• Set task A: According to the Wharf overview below, why does Wharf store its random walks, encoded as unique integers, in C-trees? Answer in one to three sentences.

• Excerpt:
★ ★ ★ ★ ★ ★ ★

This repository provides the code, scripts, and instructions for reproducing the experiments in our paper, Space-Efficient Random Walks on Streaming Graphs [1]. Our paper introduces Wharf, a main-memory streaming random walk system capable of updating, indexing, and compressing a maintained random walk corpus efficiently over streaming (i.e., highly dynamic) graphs that are evolving.
Wharf is designed for maintaining a dynamic graph that is subject to updates by a single writer, while supporting multiple concurrent readers by utilizing the C-tree structure introduced in [2]. Wharf represents the random walks in the form of triplets, which encodes as unique integers, and stores them in C-trees for achieving both high throughput and low memory footprint.
In the Getting Started Guide, we include functionality to reproduce the main results presented in our Wharf paper.
This Getting Started Guide gives an overview of
-
Using Wharf as a Random Walk Streaming System
-
Setting up Wharf
- Hardware and software dependencies
- Input formats
- Obtaining datasets
- Experiment Workflow
- Memory Footprint in Wharf
- Throughput and Latency in Wharf
- Vertex Classification with Wharf's walks
- Miscellaneous
- Wharf++
- References
We give a brief overview of the user-level API provided by Wharf for conducting and updating random walks on evolving graph workloads. Currently, we support DeepWalk and node2vec, yet we can support any random walking model.

★ ★ ★ ★ ★ ★ ★

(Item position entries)
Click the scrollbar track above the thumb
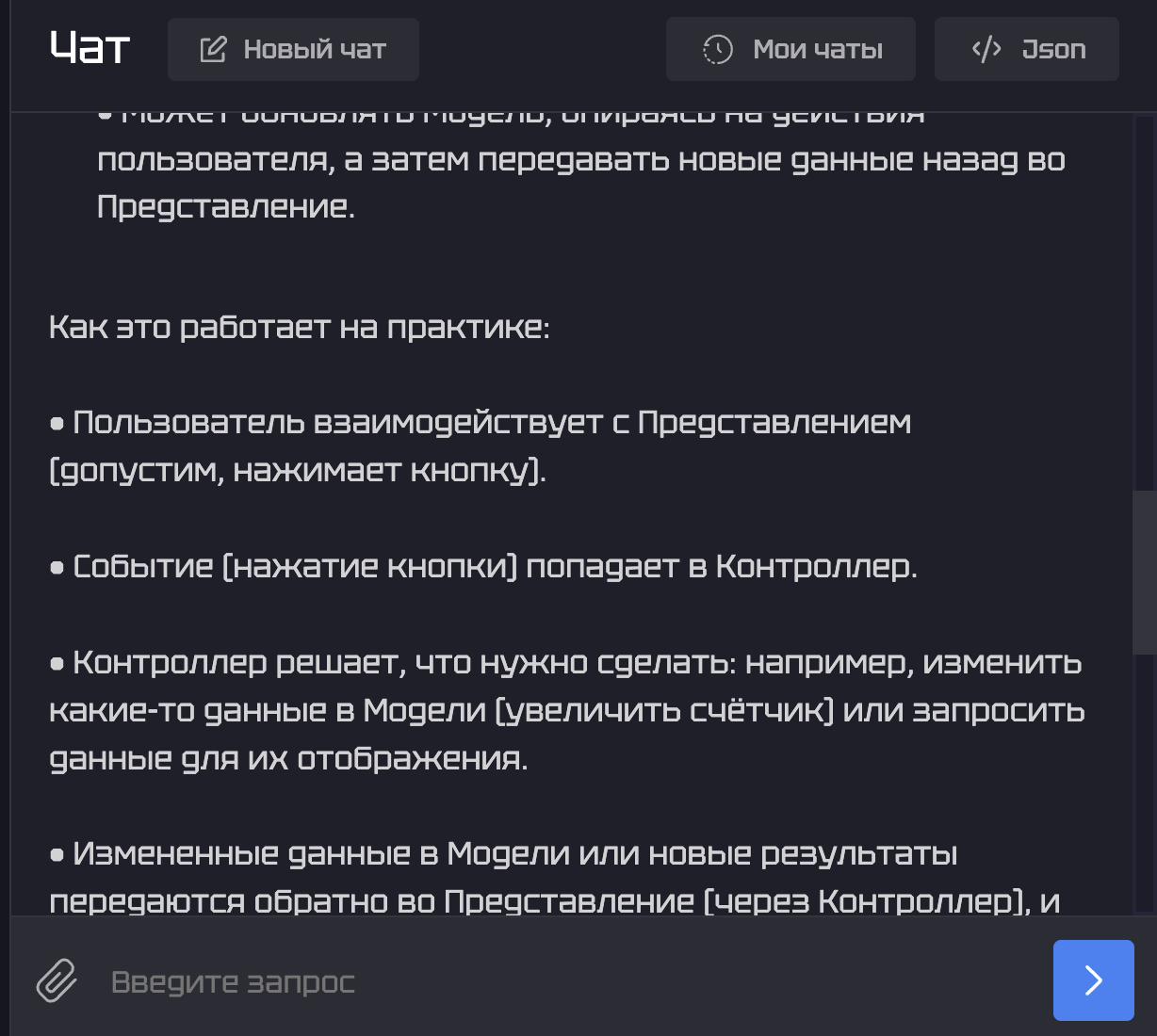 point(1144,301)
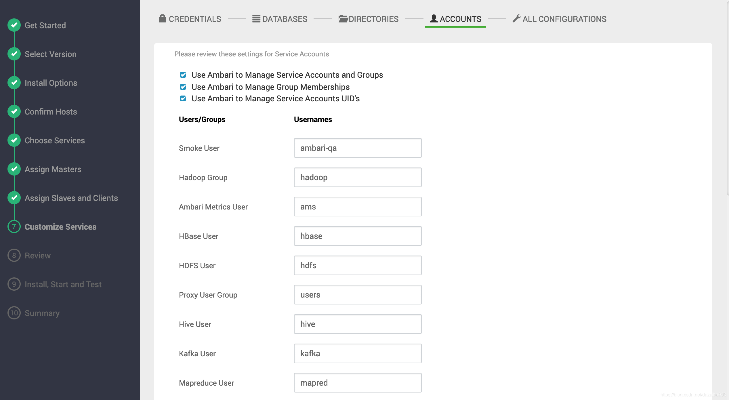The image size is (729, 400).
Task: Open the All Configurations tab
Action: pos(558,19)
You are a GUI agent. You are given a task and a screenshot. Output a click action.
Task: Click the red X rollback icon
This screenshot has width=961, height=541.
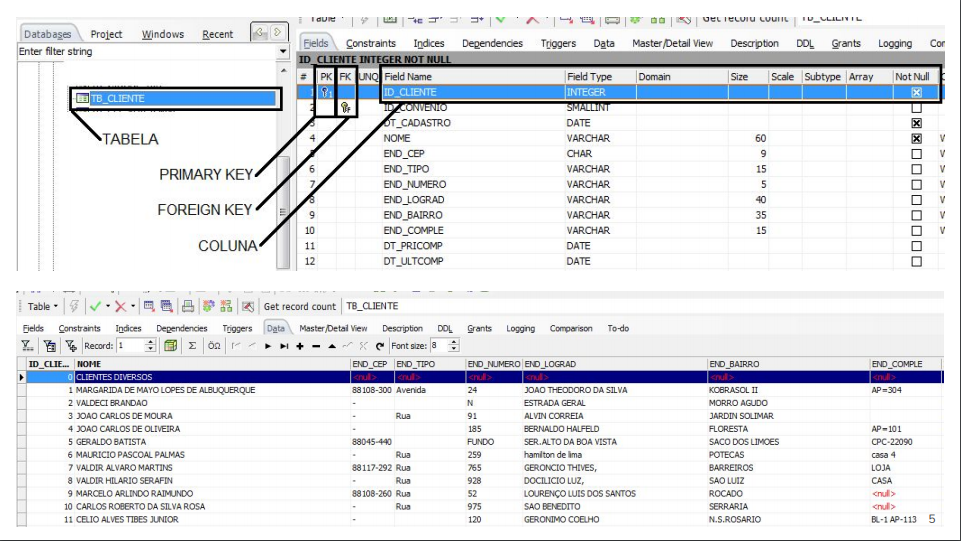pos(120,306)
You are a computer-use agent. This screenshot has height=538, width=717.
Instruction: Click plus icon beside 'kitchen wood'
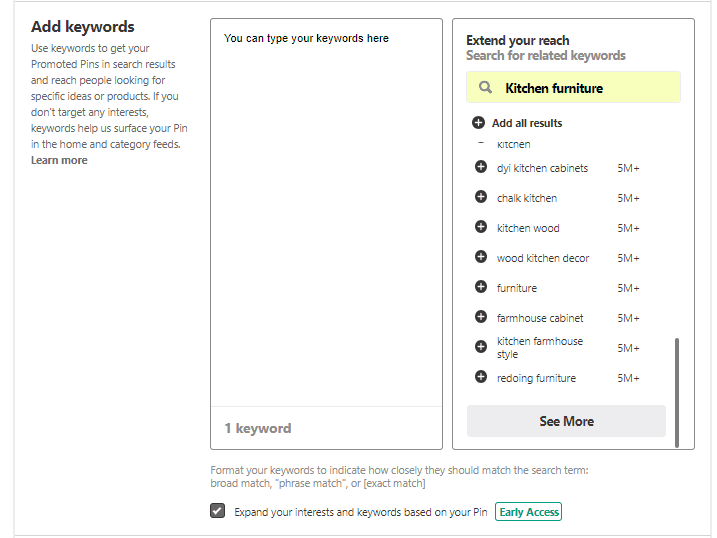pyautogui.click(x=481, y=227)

★ ★ ★ ★ ★ ★ ★

• Set task B: Copy out all of the item position entries above word for word, leaving out the pictures.

• Full response A: Wharf stores the walks this way to get both high throughput and a low memory footprint.

• Full response B:
Click the scrollbar track above the thumb
 point(1144,301)
The image size is (729, 400).
Task: Open the All Configurations tab
Action: pos(558,19)
You are a GUI agent. You are given a task and a screenshot. Output a click action.
Task: Click the red X rollback icon
This screenshot has width=961, height=541.
pos(120,306)
You are a computer-use agent. This screenshot has height=538, width=717.
Instruction: Click plus icon beside 'kitchen wood'
pyautogui.click(x=481, y=227)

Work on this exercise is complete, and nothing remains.